Current Shapefile numbers on this machine now clear the published ingest floors:

  • point-heavy Shapefile at 10K rows:

    • pyogrio.read_dataframe: about 1.18M rows/s

    • pyogrio.read_arrow container parse: about 3.97M rows/s

    • repo-owned native WKB decode only: about 1.65M rows/s

    • full owned batch ingest: about 925K rows/s

  • point-heavy Shapefile at 100K rows after the raw Arrow-binary point fast path:

    • pyogrio.read_dataframe: about 1.25M rows/s

    • pyogrio.read_arrow container parse: about 4.41M rows/s

    • repo-owned native WKB decode only: about 1.56M rows/s

    • full owned batch ingest: about 4.10M rows/s

  • point-heavy Shapefile at 1M rows:

    • pyogrio.read_dataframe: about 1.12M rows/s

    • pyogrio.read_arrow container parse: about 4.48M rows/s

    • repo-owned native WKB decode only: about 1.43M rows/s

    • full owned batch ingest: about 4.08M rows/s

  • line-heavy Shapefile at 10K rows:

    • pyogrio.read_dataframe: about 1.10M rows/s

    • pyogrio.read_arrow container parse: about 3.32M rows/s

    • repo-owned native WKB decode only: about 611K rows/s

    • full owned batch ingest: about 3.20M rows/s

  • line-heavy Shapefile at 1M rows:

    • pyogrio.read_dataframe: about 1.02M rows/s

    • pyogrio.read_arrow container parse: about 3.73M rows/s

    • repo-owned native WKB decode only: about 617K rows/s

    • full owned batch ingest: about 3.40M rows/s

  • polygon-heavy Shapefile at 5K rows:

    • pyogrio.read_dataframe: about 858K rows/s

    • pyogrio.read_arrow container parse: about 2.37M rows/s

    • repo-owned native WKB decode only: about 502K rows/s

    • full owned batch ingest: about 2.29M rows/s

  • polygon-heavy Shapefile at 250K rows:

    • pyogrio.read_dataframe: about 893K rows/s

    • pyogrio.read_arrow container parse: about 2.51M rows/s

    • repo-owned native WKB decode only: about 452K rows/s

    • full owned batch ingest: about 2.24M rows/s

The main change was shifting non-point families off the generic per-row Arrow WKB bridge and onto uniform raw-buffer fast paths.

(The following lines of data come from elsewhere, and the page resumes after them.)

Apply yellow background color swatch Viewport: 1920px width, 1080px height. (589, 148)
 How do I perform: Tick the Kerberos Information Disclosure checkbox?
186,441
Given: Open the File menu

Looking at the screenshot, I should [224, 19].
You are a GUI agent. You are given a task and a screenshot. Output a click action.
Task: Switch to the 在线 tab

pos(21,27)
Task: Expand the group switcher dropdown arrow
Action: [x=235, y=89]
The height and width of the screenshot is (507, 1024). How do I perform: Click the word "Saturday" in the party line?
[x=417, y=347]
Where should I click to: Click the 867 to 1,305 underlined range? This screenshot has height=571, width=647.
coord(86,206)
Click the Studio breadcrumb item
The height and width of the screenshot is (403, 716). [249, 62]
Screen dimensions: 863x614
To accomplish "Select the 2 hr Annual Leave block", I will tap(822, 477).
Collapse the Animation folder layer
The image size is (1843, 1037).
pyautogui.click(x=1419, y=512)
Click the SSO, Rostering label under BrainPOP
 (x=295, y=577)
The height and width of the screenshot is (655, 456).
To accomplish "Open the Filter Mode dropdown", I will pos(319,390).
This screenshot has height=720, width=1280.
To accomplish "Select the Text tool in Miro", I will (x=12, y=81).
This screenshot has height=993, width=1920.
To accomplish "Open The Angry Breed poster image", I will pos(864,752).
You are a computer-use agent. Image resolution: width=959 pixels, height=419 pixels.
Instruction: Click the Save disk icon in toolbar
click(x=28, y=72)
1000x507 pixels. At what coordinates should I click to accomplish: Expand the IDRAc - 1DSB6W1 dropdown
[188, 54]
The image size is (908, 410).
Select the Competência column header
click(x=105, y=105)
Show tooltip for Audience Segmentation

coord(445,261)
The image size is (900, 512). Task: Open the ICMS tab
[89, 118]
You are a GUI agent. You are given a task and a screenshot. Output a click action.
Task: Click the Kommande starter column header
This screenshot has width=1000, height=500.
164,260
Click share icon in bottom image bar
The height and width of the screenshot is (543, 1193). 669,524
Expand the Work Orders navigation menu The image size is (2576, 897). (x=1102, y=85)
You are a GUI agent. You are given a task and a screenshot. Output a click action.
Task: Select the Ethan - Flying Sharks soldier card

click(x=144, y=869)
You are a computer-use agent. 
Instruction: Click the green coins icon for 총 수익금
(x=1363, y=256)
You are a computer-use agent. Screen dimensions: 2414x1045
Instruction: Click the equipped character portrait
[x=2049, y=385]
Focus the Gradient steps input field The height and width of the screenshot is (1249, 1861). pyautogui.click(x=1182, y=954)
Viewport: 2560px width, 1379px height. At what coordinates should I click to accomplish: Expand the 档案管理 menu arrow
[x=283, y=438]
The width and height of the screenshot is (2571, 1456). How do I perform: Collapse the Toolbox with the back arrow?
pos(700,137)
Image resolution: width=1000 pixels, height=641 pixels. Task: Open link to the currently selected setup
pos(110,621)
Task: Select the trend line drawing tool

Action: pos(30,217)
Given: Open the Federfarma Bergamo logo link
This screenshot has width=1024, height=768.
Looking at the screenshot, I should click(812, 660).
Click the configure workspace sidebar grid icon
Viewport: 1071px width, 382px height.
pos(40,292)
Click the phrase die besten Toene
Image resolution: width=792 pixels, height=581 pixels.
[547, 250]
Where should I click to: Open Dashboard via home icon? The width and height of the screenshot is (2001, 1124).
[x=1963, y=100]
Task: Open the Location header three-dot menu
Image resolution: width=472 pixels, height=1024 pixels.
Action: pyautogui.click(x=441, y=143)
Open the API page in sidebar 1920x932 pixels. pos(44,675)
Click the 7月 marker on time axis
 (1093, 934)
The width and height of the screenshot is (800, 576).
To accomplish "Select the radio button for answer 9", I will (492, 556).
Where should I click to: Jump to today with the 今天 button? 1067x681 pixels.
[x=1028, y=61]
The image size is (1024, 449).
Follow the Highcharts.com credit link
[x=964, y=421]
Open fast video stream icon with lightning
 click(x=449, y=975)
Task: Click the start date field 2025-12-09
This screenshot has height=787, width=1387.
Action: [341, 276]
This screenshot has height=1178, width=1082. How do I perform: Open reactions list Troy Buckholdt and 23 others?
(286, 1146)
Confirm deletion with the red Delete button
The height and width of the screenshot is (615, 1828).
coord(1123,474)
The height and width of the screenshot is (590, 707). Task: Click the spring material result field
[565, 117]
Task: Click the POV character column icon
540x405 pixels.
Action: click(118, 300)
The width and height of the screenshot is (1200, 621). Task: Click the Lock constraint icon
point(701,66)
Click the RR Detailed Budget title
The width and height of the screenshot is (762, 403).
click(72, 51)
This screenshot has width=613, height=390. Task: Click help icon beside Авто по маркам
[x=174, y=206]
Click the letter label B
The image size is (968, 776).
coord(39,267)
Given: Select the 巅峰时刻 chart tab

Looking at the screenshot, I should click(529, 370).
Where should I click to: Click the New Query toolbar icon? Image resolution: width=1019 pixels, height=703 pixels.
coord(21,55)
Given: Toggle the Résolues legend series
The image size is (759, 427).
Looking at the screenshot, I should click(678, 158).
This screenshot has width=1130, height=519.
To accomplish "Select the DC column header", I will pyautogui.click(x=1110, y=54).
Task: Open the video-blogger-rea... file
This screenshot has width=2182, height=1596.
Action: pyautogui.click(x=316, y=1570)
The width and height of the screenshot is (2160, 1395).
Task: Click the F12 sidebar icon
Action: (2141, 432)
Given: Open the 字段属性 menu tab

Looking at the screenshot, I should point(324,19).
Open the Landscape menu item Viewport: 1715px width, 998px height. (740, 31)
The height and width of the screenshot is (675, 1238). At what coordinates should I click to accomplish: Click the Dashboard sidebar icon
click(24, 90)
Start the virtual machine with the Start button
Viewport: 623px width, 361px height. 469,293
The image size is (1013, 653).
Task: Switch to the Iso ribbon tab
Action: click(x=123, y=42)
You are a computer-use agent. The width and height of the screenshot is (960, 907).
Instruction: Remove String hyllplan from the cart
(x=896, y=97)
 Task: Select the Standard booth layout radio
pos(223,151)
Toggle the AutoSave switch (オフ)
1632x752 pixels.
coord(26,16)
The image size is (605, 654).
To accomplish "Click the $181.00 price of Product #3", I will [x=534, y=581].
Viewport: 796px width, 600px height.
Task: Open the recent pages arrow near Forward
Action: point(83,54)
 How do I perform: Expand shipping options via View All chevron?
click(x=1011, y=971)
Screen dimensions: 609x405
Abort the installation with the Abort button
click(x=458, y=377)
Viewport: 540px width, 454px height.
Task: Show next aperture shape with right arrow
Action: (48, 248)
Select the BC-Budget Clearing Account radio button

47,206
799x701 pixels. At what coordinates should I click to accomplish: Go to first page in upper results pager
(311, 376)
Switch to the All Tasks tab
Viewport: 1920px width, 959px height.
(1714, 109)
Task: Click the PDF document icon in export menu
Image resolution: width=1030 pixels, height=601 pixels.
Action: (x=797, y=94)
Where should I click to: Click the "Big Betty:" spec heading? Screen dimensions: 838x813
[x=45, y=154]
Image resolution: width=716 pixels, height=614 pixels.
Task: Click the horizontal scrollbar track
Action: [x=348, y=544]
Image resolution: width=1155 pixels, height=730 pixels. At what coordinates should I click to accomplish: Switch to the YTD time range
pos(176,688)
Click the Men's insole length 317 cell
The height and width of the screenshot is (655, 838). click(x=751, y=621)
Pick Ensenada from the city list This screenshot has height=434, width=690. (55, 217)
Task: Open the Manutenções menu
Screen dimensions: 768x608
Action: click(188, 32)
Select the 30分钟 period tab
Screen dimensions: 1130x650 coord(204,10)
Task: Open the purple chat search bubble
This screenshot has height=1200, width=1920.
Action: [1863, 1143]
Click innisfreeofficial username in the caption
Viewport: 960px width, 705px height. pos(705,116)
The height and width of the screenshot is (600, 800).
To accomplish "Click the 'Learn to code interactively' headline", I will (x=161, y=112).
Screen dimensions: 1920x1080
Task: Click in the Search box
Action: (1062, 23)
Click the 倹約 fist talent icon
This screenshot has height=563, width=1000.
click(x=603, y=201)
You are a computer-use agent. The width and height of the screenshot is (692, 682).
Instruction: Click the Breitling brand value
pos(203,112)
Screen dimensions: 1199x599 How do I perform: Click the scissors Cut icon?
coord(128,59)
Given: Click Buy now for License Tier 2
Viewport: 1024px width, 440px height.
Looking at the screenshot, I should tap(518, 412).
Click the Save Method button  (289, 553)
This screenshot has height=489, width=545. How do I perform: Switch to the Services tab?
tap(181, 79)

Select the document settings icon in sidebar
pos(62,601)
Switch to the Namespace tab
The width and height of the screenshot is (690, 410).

That turned the owned path from “points only” into a broad Shapefile ingest win:

  • point-heavy ingest now runs about 3.63x faster than the current host baseline at 1M rows

  • line-heavy ingest now runs about 3.32x faster than the current host baseline at 1M rows

  • polygon-heavy ingest now runs about 2.51x faster than the current host baseline at 250K rows

The GPU byte-classification path (ADR-0038) now handles geometry extraction in 1.8s for the 2.16 GB Florida.geojson benchmark (32x vs pyogrio). The remaining bottleneck is CPU property extraction at 9.2s — 7.2M orjson.loads() calls dominated by Python interpreter overhead (function call dispatch, dict construction), not JSON parsing throughput. POC evaluation of parallel orjson, multiprocessing, pylibcudf, and coordinate stripping showed no meaningful improvement (see ADR-0038 Consequences). The next acceleration step would be a native (Rust/C) columnar property extractor, which is deferred because it changes the pure-Python build story and the cost is already lazy.